The court is to form an opinion that for the just decision of the case recalling or re-examination of the witness is necessary. 13. The exercise of this power is to be guided by the object of arriving at a just decision of the case. It should not cause prejudice to the accused. The purpose is not to fill up the lacuna. Whether recalling of a witness is for filling up of a lacuna or it is for just decision of a case depends on facts and circumstances of each case. It is for the Court to consider all the circumstances and decide as to whether the prayer for recall is genuine or not. 14. In the present cases, while moving applications under Section 311 Cr.P.C. by the petitioners, no such bona fide has been shown. Only on this ground that the witness is turned hostile because of pressure upon him, the applications have been moved at the fag end of the trial.
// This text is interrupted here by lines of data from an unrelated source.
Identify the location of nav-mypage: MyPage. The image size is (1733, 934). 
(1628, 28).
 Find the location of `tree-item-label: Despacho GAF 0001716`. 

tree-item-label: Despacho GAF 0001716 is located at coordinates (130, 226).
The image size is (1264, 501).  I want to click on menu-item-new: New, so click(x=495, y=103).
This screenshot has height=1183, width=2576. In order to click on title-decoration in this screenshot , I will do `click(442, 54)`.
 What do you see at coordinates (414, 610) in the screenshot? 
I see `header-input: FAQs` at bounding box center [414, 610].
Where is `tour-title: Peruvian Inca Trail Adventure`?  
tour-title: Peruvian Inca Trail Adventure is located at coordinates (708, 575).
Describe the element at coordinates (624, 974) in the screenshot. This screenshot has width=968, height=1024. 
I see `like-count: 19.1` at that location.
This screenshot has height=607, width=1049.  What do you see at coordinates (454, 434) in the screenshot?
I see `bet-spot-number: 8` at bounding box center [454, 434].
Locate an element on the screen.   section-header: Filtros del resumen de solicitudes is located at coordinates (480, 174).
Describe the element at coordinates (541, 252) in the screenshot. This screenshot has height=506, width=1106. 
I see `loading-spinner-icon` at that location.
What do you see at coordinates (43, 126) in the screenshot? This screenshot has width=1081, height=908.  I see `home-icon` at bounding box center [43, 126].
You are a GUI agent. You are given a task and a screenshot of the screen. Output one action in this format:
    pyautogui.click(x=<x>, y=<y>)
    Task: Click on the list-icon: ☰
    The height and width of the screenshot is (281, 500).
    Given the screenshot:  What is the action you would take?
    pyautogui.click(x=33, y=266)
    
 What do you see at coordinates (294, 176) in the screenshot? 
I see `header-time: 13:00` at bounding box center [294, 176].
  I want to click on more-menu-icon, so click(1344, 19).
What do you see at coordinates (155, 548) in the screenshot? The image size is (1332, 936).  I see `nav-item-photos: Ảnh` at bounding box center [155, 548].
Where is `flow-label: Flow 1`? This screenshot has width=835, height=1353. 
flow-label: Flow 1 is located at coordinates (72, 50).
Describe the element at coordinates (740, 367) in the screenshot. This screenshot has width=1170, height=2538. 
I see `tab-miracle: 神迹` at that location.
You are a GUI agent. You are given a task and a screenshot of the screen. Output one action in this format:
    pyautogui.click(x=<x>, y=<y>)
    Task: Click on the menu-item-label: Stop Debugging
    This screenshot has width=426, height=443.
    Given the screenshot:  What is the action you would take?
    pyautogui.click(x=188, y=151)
The purpose appears only to delay the proceedings. 15. In absence of any plausible reason for recalling the Investigating Officer (PW-60 and PW-46, respectively in both the cases), the learned trial Court has rightly dismissed the applications in both the cases by passing a detailed reasoned orders and as such, no interference is required by this Court. 16. Accordingly, both the present petitions being devoid of any merit are hereby dismissed. 17. However, the trial court shall proceed with the cases and ensure that the trial be concluded at the earliest.